Extract the lines below verbatim, omitting the pictures from your output.

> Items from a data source
=======
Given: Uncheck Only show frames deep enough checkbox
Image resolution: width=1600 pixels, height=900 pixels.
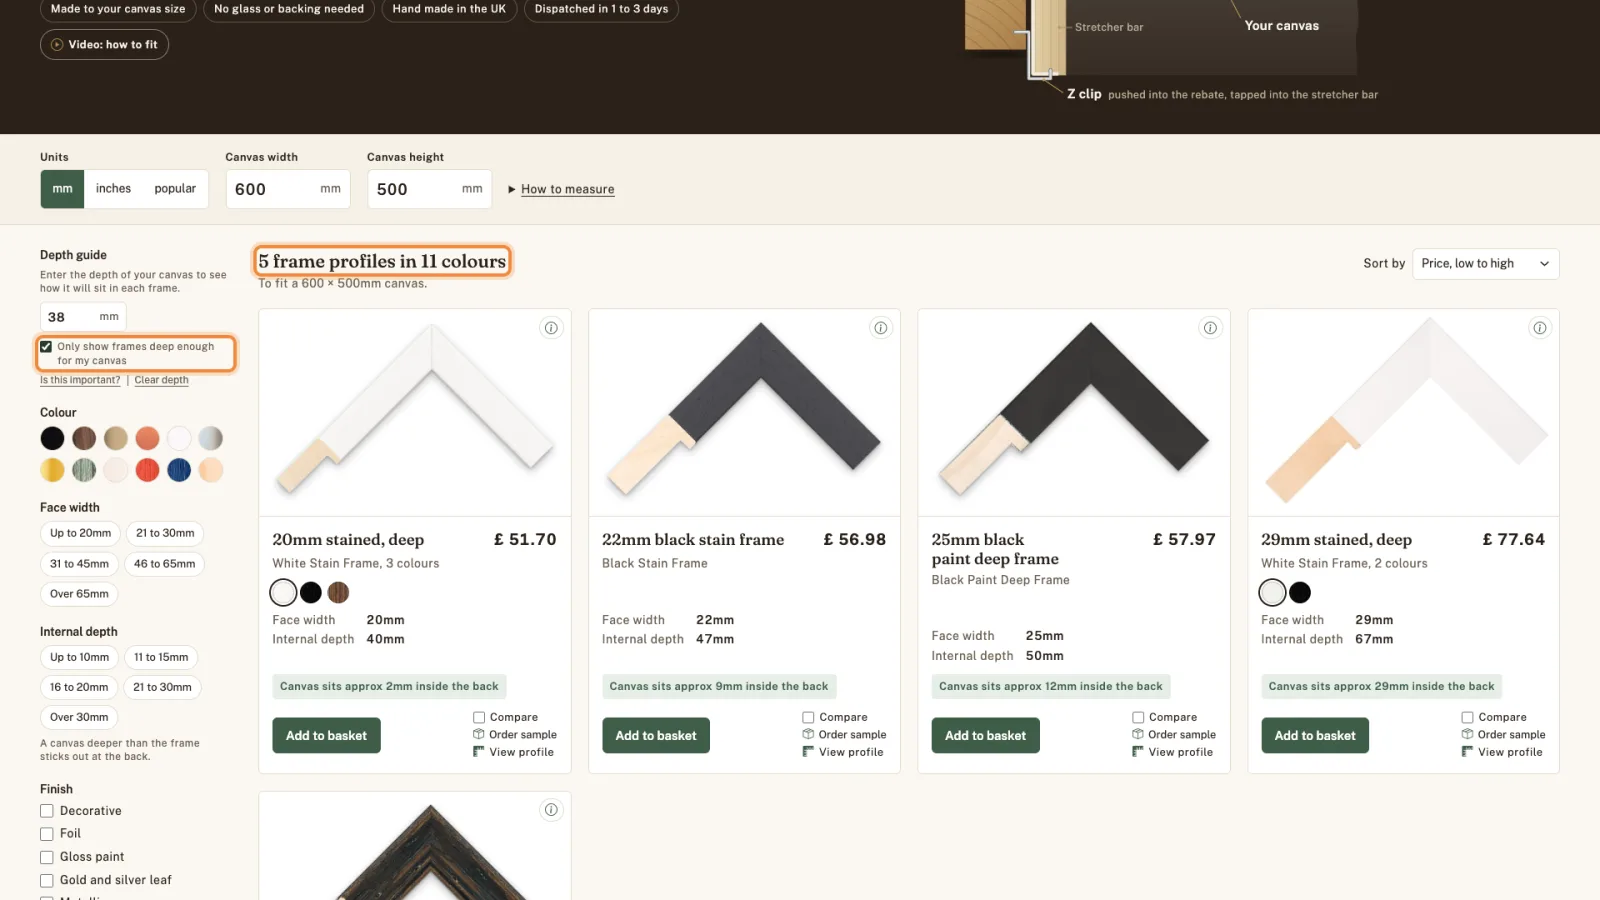Looking at the screenshot, I should pos(46,347).
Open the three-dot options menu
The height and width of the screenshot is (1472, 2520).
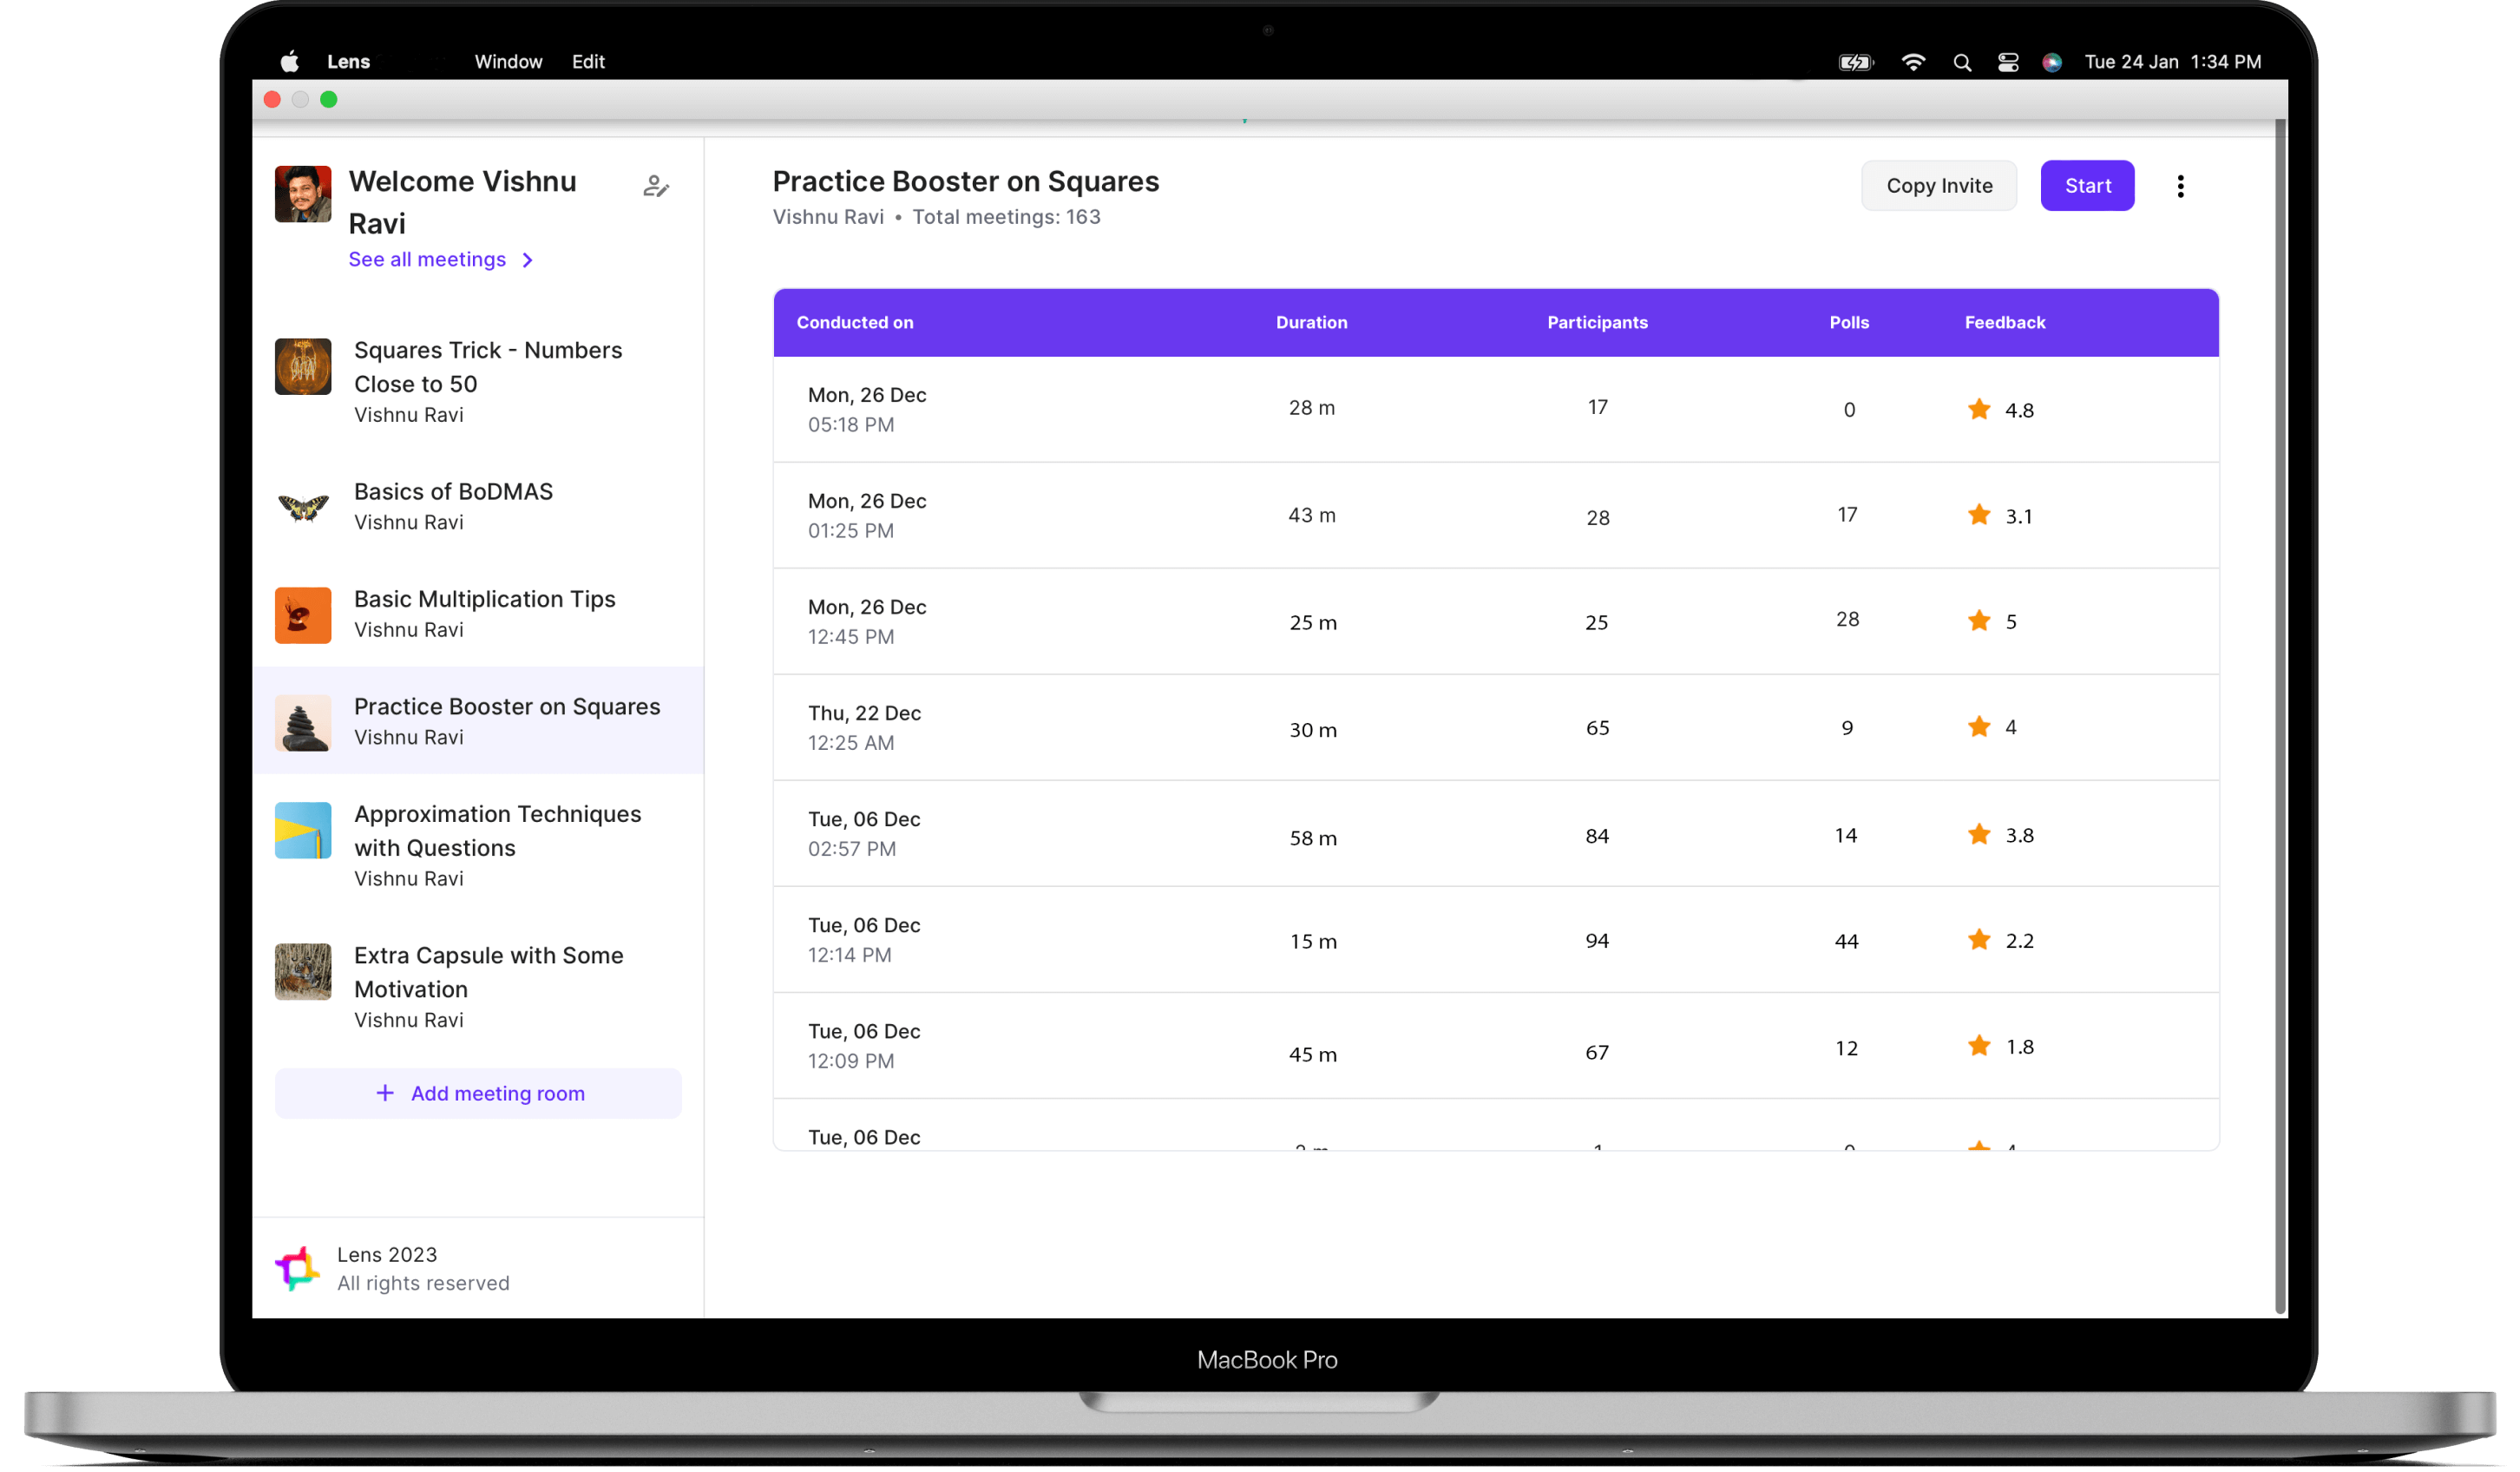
=======
> Written reply
Given: Uncheck Only show frames deep enough checkbox
Image resolution: width=1600 pixels, height=900 pixels.
Looking at the screenshot, I should pos(46,347).
Open the three-dot options menu
The height and width of the screenshot is (1472, 2520).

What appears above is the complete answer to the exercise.